Method 3: Pre-sorting Array

By first sorting the array, we can iterate through less combinations, as once we’ve found k pairs, subsequent pairs will necessarily be smaller. Nonetheless, this method still requires handling duplicates carefully.

Here’s an example:

def k_largest_pairs_presort(arr, k):
    arr.sort(reverse=True)
    result = []
    for i in range(k):
        for j in range(i+1, k):
            result.append((arr[i], arr[j]))
    return result[:k]

print(k_largest_pairs_presort([1, 4, 3, 2], 2))

Output: [(4, 3), (4, 2)]

First, the array is sorted in descending order. Afterwards, we iterate over the first k elements twice, collecting pairs as we go. The result may contain duplicates and can possibly be more than k pairs, so we return the first k unique pairs.

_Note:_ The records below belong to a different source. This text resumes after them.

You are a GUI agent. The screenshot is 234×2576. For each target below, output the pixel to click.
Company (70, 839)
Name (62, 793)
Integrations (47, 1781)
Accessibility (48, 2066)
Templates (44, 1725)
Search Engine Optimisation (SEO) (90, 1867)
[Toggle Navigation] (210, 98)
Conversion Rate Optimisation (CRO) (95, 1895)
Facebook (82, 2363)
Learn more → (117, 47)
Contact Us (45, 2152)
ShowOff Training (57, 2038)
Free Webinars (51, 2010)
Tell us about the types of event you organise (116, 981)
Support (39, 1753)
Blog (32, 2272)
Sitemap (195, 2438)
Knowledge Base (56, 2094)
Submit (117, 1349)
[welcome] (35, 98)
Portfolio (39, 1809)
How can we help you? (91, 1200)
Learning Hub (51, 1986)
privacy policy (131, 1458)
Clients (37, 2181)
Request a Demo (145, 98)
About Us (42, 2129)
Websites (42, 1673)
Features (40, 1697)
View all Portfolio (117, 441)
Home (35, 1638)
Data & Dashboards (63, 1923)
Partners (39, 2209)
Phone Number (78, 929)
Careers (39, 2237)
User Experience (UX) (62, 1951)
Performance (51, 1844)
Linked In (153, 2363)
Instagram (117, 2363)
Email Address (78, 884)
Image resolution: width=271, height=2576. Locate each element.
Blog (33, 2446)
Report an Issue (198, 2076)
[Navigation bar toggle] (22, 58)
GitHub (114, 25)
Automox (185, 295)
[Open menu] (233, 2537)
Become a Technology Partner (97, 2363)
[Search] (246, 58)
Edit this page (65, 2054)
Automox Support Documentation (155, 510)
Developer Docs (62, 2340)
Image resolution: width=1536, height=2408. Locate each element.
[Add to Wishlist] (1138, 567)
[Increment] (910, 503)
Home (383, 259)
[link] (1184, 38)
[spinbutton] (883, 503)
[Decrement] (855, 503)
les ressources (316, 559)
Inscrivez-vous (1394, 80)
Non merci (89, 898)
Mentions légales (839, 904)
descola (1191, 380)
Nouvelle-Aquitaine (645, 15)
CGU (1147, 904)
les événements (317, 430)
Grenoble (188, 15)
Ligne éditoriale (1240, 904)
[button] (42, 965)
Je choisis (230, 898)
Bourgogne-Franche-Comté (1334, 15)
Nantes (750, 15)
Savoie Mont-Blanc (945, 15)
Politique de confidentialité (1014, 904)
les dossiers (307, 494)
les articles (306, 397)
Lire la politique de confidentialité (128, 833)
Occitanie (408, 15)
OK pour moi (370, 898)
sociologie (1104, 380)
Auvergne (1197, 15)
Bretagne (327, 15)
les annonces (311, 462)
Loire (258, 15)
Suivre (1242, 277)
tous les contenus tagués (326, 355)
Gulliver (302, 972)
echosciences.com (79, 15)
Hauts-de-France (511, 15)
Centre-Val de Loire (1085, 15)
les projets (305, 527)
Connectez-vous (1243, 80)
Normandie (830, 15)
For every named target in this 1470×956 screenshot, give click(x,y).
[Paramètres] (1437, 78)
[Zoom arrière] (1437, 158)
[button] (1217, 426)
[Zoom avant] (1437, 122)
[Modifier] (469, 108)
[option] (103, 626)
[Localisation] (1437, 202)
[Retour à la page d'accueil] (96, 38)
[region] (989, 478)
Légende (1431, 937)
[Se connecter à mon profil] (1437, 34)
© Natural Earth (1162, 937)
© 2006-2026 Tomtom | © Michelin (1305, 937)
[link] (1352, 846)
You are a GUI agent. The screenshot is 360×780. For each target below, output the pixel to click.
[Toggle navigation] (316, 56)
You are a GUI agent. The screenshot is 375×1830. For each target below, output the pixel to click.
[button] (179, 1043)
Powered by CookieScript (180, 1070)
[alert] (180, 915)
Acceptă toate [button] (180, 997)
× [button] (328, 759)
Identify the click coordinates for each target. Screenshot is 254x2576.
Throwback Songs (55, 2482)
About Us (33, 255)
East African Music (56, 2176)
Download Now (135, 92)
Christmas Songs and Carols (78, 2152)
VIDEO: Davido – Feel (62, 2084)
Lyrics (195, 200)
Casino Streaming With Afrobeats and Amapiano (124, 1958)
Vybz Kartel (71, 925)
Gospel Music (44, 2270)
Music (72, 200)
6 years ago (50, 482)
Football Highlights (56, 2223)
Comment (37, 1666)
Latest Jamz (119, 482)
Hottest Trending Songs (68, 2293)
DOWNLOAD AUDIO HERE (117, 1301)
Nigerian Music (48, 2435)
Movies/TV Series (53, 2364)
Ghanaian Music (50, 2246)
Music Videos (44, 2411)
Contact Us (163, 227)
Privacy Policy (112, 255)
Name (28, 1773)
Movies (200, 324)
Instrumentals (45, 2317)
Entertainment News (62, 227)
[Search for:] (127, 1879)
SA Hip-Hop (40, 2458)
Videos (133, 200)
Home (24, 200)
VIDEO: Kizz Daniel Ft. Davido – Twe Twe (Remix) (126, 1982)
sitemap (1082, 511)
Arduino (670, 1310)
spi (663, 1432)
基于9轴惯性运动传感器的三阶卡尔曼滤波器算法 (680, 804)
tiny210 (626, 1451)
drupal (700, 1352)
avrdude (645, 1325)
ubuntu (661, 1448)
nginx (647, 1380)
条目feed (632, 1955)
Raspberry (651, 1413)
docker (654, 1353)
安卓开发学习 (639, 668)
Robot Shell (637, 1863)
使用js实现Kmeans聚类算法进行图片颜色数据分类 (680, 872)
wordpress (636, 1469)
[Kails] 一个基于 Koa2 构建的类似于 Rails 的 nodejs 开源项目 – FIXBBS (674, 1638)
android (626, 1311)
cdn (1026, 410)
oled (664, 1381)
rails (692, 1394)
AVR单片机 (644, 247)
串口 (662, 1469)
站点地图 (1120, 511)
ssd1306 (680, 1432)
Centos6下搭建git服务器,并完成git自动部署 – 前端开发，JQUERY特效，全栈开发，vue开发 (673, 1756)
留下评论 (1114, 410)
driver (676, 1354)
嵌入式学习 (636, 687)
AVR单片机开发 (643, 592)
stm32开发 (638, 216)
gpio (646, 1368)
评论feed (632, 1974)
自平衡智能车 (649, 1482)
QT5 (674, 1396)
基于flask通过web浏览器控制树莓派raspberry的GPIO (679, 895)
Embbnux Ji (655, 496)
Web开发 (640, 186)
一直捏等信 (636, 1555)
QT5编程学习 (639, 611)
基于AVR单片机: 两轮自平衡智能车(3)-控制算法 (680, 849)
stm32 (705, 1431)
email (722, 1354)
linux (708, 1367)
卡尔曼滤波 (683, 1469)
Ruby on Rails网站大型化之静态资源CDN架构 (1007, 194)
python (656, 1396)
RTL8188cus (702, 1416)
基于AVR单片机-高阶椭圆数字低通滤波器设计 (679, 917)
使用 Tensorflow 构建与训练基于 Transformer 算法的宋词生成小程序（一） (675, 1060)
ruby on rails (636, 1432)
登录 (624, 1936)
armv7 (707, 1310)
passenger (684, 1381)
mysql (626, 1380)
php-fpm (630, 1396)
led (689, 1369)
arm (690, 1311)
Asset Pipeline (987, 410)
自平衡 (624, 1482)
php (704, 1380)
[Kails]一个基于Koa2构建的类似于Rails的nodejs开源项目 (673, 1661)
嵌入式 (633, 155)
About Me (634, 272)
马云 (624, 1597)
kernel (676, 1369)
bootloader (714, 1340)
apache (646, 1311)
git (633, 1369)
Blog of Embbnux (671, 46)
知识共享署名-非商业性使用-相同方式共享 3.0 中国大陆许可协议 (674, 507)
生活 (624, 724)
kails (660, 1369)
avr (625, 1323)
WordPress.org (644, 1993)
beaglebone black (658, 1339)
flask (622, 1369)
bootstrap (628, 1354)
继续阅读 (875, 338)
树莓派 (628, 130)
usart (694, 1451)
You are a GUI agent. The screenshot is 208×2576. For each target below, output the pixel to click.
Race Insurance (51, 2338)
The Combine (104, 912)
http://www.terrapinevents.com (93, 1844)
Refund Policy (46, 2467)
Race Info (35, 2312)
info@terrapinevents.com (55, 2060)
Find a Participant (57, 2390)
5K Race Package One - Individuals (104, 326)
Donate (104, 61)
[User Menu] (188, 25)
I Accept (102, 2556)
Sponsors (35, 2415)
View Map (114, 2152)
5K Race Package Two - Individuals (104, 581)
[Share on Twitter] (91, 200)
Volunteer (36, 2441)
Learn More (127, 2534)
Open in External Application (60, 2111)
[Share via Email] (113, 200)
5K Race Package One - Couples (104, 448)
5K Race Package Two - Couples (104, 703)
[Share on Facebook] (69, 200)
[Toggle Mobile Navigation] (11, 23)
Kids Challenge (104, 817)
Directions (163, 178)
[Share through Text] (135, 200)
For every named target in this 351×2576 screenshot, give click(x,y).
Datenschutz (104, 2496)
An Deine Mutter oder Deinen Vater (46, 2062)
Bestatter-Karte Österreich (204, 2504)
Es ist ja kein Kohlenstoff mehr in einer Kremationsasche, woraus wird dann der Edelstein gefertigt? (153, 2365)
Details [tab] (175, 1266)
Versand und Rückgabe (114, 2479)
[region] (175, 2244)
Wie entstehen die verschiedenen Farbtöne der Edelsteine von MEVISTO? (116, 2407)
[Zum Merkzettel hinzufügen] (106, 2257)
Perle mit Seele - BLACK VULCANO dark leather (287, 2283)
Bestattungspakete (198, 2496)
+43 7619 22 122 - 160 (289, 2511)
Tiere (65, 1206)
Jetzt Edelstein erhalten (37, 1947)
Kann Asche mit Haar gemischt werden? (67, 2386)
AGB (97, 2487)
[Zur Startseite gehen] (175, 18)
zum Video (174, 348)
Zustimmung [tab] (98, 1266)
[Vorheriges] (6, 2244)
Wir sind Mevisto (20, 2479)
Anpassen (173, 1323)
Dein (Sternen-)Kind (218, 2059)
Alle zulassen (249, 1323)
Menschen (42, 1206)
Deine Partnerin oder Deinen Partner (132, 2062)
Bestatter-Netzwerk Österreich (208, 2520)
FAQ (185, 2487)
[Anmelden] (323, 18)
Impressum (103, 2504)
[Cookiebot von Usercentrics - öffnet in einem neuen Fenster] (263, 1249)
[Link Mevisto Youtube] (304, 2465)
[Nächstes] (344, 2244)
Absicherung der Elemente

Method 4: Using a Priority Queue

A priority queue can manage a running selection of the k-largest elements efficiently as new sums are generated. This method uses Python’s built-in PriorityQueue class to automatically sort new pairs by their sum as they are generated.

Here’s an example:

from queue import PriorityQueue

def k_largest_pairs_pq(arr, k):
    pairs_queue = PriorityQueue()
    for i in range(len(arr)):
        for j in range(i+1, len(arr)):
            pairs_queue.put((-1 * (arr[i] + arr[j]), (arr[i], arr[j])))
            if pairs_queue.qsize() > k:
                pairs_queue.get()
    result = []
    while not pairs_queue.empty():
        result.append(pairs_queue.get()[1])
    return result[::-1]  # Return in correct order

print(k_largest_pairs_pq([1, 4, 3, 2], 2))

Output: [(4, 3), (4, 2)]

This function inserts negative sums into the priority queue because Python’s Priority Queue is a min-heap, and we are looking for the largest sums. The queue never holds more than k elements, so we extract the k-largest sum pairs. Finally, we reverse the result list to order the pairs correctly from largest to smallest.

Bonus One-Liner Method 5: Using itertools and slicing

A one-liner approach can be accomplished using Python’s itertools to generate the pairs and slicing to pick the top k pairs. It is compact and takes advantage of Python’s rich standard library but not necessarily the most readable or efficient.

Here’s an example:

from itertools import combinations

k_largest_pairs_oneliner = lambda arr, k: sorted(combinations(arr, 2), key=sum, reverse=True)[:k]
print(k_largest_pairs_oneliner([1, 4, 3, 2], 2))

Output: [(4, 3), (4, 2)]

Here we use itertools.combinations() to generate all pairs and sorted() to sort them by their sum in descending order. The lambda function then returns the first k pairs from the sorted list, which are our desired largest sum pairs.

Summary/Discussion

  • Method 1: Brute Force Approach. Simplest to understand. Not practical for large arrays due to O(n^2 log n) complexity.
  • Method 2: Using a Heap. More efficient than brute force for large arrays. The complexity is better with O(n^2 log k).
  • Method 3: Pre-sorting Array. Pre-sorting may lead to speed benefits, but careful handling of duplicates is needed. Complexity can also be O(n^2).
  • Method 4: Using a Priority Queue. Efficient real-time processing of the largest pairs during generation. Manages balancing the heap in the background, still with O(n^2 log k) complexity.
  • Method 5: Bonus One-Liner. Compact and utilizes Python’s strong standard library. Not the most efficient or readable but a clever use of language features.